_Exercise requirements:_ In the forum thread below about Lean's nested indexed inductive types, reproduce the passage from "Well, it makes" up to and including "nested indexed inductives.", changing "unwieldy" to "cumbersome".

_Text segment:_
--- Begin ---

Wrenna Robson (Nov 15 2024 at 17:30):

As I say, I had variable {n : Nat} much further above, and that was causing it to "work" (but you can see why actually it doesn't so much work)

Edward van de Meent (Nov 15 2024 at 17:30):

out of curiosity, why does removing the Nat parameter fix this issue?

Wrenna Robson (Nov 15 2024 at 17:31):

Well, it makes my above example not work, so it doesn't so much fix it as reveal that my "fix" was not.

Wrenna Robson (Nov 15 2024 at 17:31):

The mutual definition above does work, but might be somewhat unwieldy.

Edward van de Meent (Nov 15 2024 at 17:31):

it turns out i just need to read through your message more carefully: because Nat is an index here, and as you said, lean doesn't manage nested indexed inductives.

Wrenna Robson (Nov 15 2024 at 17:35):

Essentially the issue arises because I am constructing the tree "downwards" rather than upwards.

In the application, I am trying to prove that calculating the hash of a tree with 2^n leaf nodes in the "natural" recursive way (if n = 0, done, otherwise split into two halves, calculate their hashes, find hash of the result) is the same as using a "stack" (as the reference implementation of treeHash does).

Wrenna Robson (Nov 15 2024 at 17:36):

The difference essentially is that you massively save on storage space, because you only actually need to store ~ n things at once, rather than 2^n things.

Wrenna Robson (Nov 15 2024 at 17:36):

Basically you calculate hashes "when you need them", adding a leaf at a time.

Arthur Adjedj (Nov 15 2024 at 17:37):

I mean, to be clearer, Lean does manage some instances of nested indexed inductive types. Namely, as long as the indices appearing in the nested occurences do not contain free variables (read: variables introduced in the constructor itself), then it's all good, but it won't manage it if free variables are appearing in the indices. Since in @Wrenna Robson's example, the n appearing in the index is introduced as a parameter, Lean doesn't complain, despite the fact that it is indeed a nested indexed inductive types.

Wrenna Robson (Nov 15 2024 at 17:37):

This turns out to sort of be analogous to binary number succession (you can model your stack as a list of Option types and basically adding a new leaf and calculating any new hashes is analogous to adding 1 to the binary number and doing the carries).

--- End ---

_Data lines:_
--- Begin ---

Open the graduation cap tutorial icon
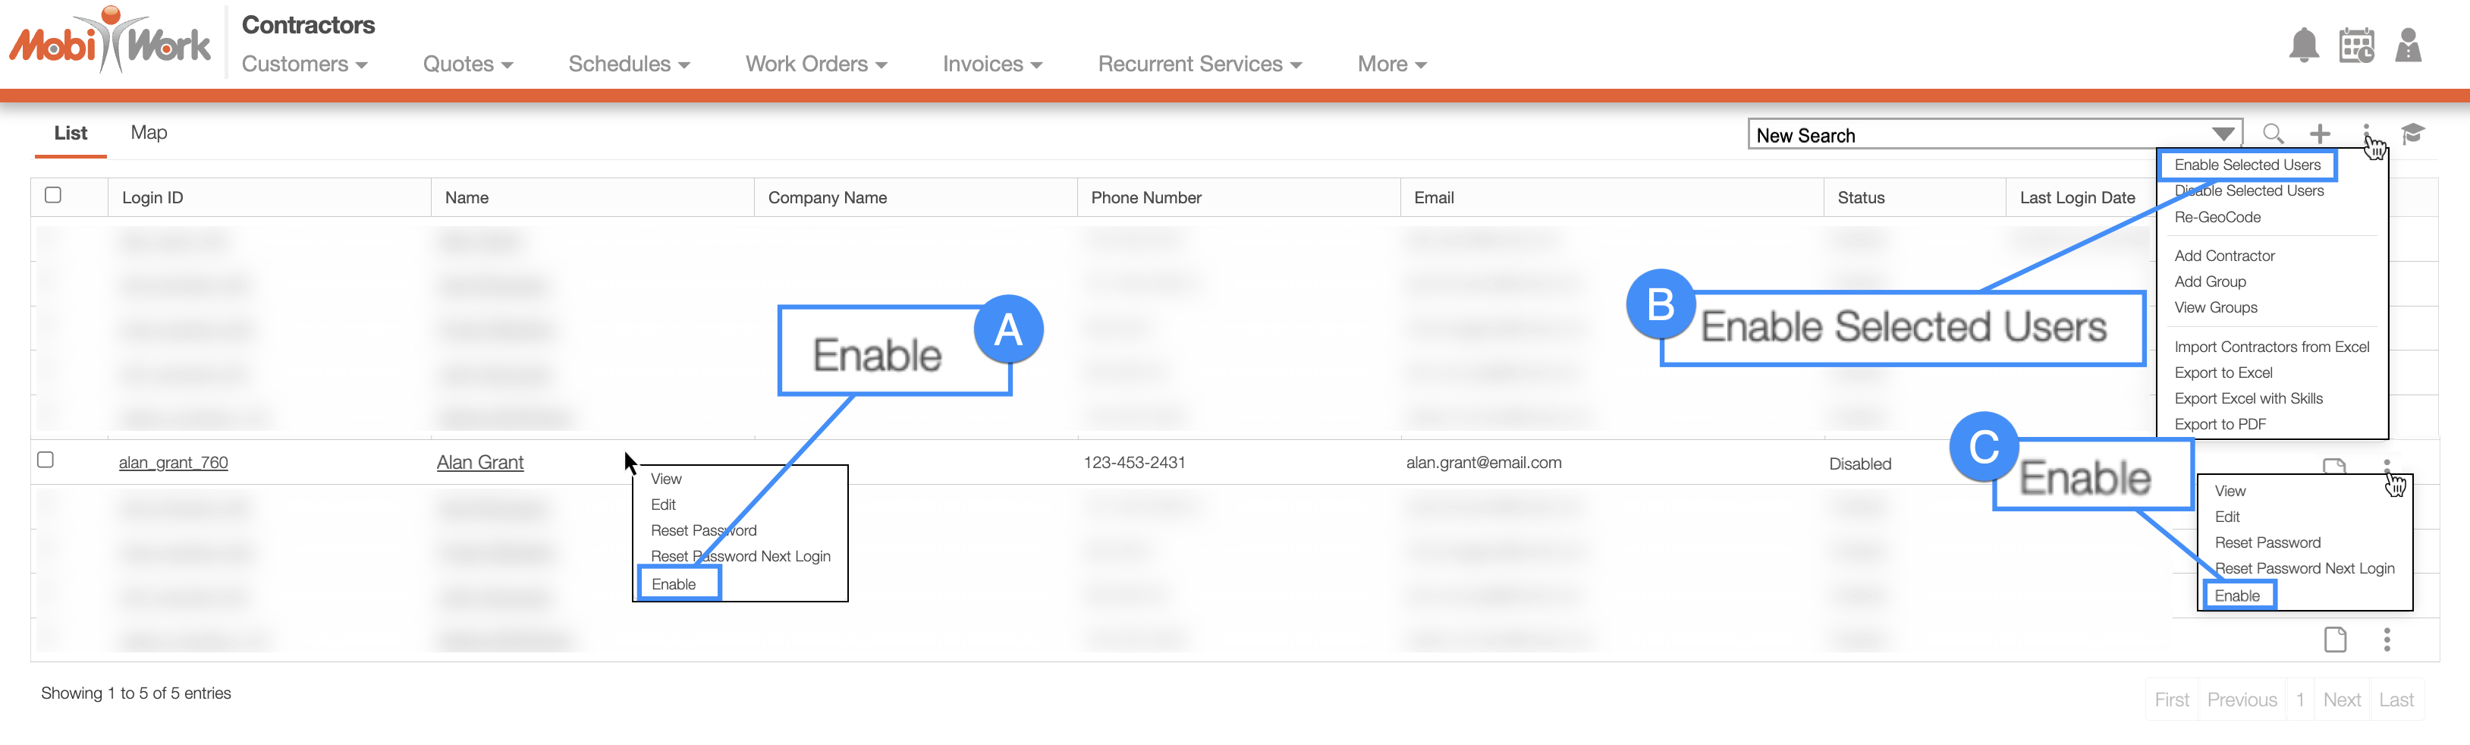 2412,132
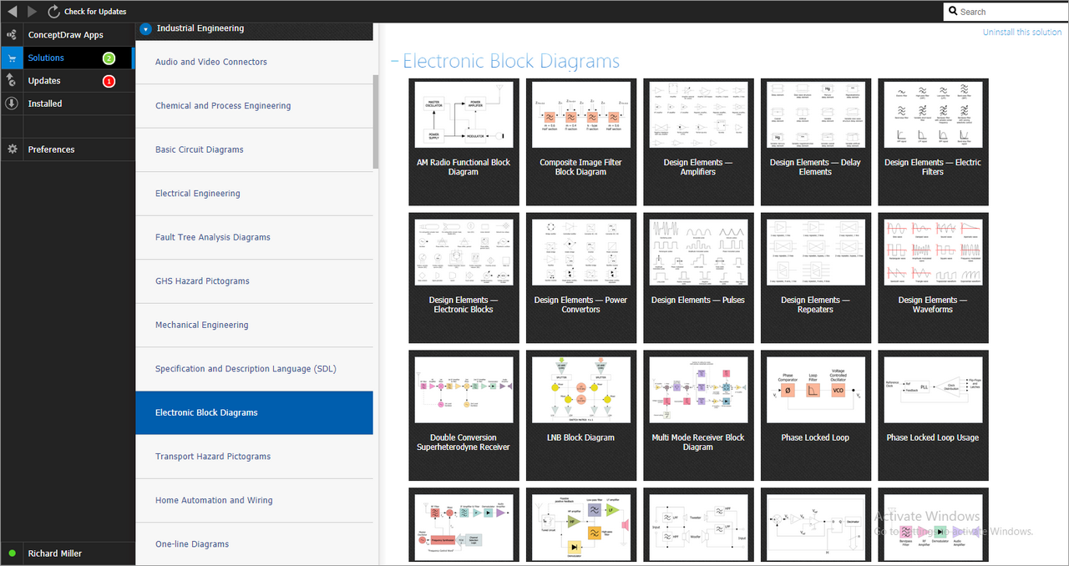This screenshot has height=566, width=1069.
Task: Click the solutions list scrollbar
Action: click(x=376, y=121)
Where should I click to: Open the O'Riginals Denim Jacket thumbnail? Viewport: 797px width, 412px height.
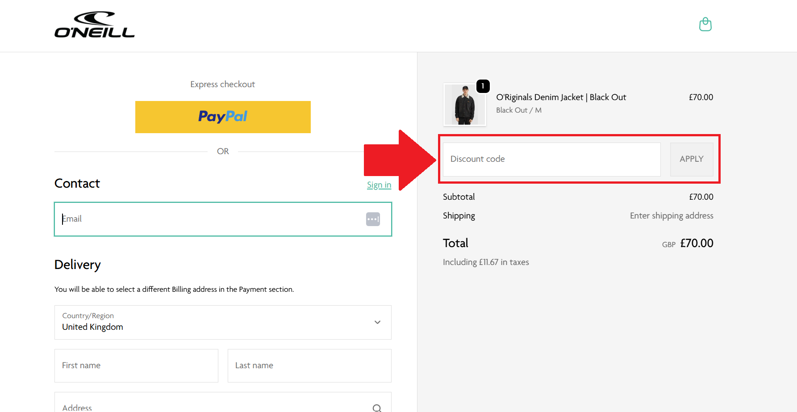point(465,105)
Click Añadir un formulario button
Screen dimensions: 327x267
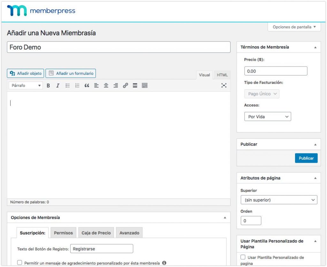[x=71, y=73]
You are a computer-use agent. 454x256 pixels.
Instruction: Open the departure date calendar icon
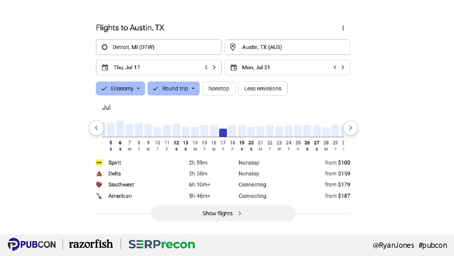pos(105,67)
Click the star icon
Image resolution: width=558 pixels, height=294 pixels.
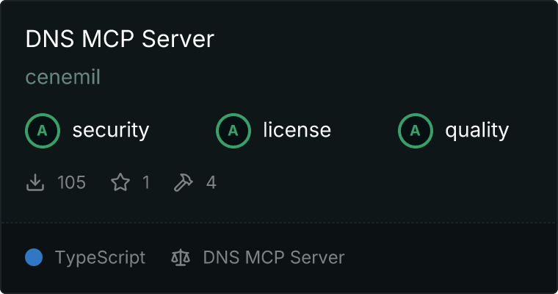click(x=120, y=182)
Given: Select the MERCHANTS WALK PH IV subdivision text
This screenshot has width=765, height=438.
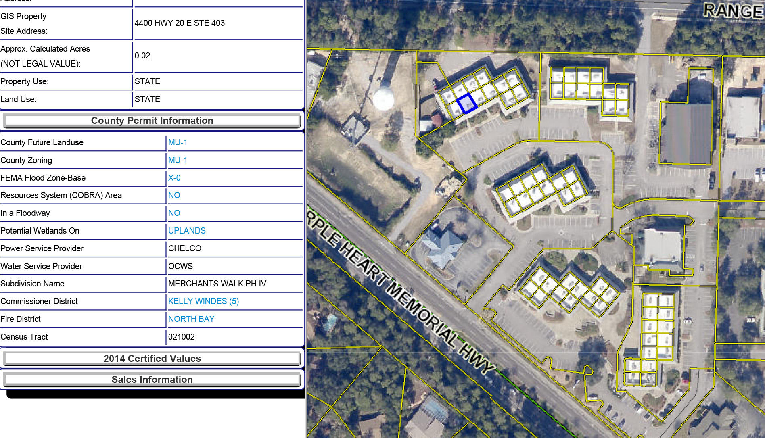Looking at the screenshot, I should (x=217, y=284).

--- End ---

_Complete answer:_
Well, it makes my above example not work, so it doesn't so much fix it as reveal that my "fix" was not.

Wrenna Robson (Nov 15 2024 at 17:31):

The mutual definition above does work, but might be somewhat cumbersome.

Edward van de Meent (Nov 15 2024 at 17:31):

it turns out i just need to read through your message more carefully: because Nat is an index here, and as you said, lean doesn't manage nested indexed inductives.